_TEXT_:
=== Section Start ===
I was just tired, and tired of living.
My mom called my therapist who had given her his phone number. I was under her watchful eye that whole weekend. The therapy sessions increased from monthly to weekly and many wondered why I didn’t really have an eighth class period.
Eighth grade was when things started to really turn around for me. I was able to connect with people better, and not be so combative. I remember wondering why I felt like I never fit in, and in one therapy session the realization hit me that maybe I wasn’t ever meant to fit in. I learned that people will come and go in my life, but the ones that will stick around are the ones who accept me for all of me, and not just parts of me.
Then came high school, then college, and now adulthood. While there were many positive things about me, one thing that I really struggled with was being honest with myself. I kept hidden my past struggles, and I’ve only told a handful of my friends.
Mental health issues run strong in my family, I had lost people to suicide. My great grandmother took her own life before my mother was born. My grandfather was a World War Two veteran with 100% Post Traumatic Stress Disorder, before it was even recognized. I lost another cousin on my father’s side at his own hand because of debilitating back pain. I still wasn’t honest with myself. I had even said, “its one of the most hurtful things someone can do.” I thought I had a good handle on hiding it, until one morning I didn’t.
It was February 4, 2018. I saw on Facebook many posts talking about one of my brother’s friends who passed away unexpectedly early that morning. What? No way. I remember thinking that it must have been a car accident. I remember going downstairs and asking my mom if she had heard. After she confirmed, she told me “he took his own life.”
I remember thinking, why him? He looked like he was always so happy. He had been one of my brother’s funniest friends. How could I not see how much pain he was in?
=== Section End ===
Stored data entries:
=== Section Start ===
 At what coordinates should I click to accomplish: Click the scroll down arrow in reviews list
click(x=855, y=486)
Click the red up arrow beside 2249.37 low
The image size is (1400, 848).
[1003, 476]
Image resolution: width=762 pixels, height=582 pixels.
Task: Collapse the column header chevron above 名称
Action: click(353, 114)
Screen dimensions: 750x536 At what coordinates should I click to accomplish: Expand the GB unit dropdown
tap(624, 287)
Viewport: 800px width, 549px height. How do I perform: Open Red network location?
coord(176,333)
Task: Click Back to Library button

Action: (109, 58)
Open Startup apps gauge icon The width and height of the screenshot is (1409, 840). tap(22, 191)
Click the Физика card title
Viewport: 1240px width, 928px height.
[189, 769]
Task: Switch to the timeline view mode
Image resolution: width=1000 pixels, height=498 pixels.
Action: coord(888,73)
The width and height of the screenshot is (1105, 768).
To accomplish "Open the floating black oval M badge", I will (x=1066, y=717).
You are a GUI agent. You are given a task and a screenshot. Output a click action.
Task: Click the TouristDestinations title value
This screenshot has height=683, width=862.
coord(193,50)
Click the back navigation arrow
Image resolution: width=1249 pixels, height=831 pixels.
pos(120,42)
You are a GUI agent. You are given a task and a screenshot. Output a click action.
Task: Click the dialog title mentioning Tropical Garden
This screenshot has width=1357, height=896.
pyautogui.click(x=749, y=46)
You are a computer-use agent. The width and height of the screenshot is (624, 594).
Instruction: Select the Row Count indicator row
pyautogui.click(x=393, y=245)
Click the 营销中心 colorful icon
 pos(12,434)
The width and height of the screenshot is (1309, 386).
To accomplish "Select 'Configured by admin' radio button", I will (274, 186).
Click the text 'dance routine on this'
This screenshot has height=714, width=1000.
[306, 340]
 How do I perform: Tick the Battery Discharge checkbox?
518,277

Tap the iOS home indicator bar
=== Section End ===
Extract the entire personal account word for word, without changing anything. Rely only on the personal account for this work.

_ANSWER TO THE EXERCISE_:
I was just tired, and tired of living.
My mom called my therapist who had given her his phone number. I was under her watchful eye that whole weekend. The therapy sessions increased from monthly to weekly and many wondered why I didn’t really have an eighth class period.
Eighth grade was when things started to really turn around for me. I was able to connect with people better, and not be so combative. I remember wondering why I felt like I never fit in, and in one therapy session the realization hit me that maybe I wasn’t ever meant to fit in. I learned that people will come and go in my life, but the ones that will stick around are the ones who accept me for all of me, and not just parts of me.
Then came high school, then college, and now adulthood. While there were many positive things about me, one thing that I really struggled with was being honest with myself. I kept hidden my past struggles, and I’ve only told a handful of my friends.
Mental health issues run strong in my family, I had lost people to suicide. My great grandmother took her own life before my mother was born. My grandfather was a World War Two veteran with 100% Post Traumatic Stress Disorder, before it was even recognized. I lost another cousin on my father’s side at his own hand because of debilitating back pain. I still wasn’t honest with myself. I had even said, “its one of the most hurtful things someone can do.” I thought I had a good handle on hiding it, until one morning I didn’t.
It was February 4, 2018. I saw on Facebook many posts talking about one of my brother’s friends who passed away unexpectedly early that morning. What? No way. I remember thinking that it must have been a car accident. I remember going downstairs and asking my mom if she had heard. After she confirmed, she told me “he took his own life.”
I remember thinking, why him? He looked like he was always so happy. He had been one of my brother’s funniest friends. How could I not see how much pain he was in?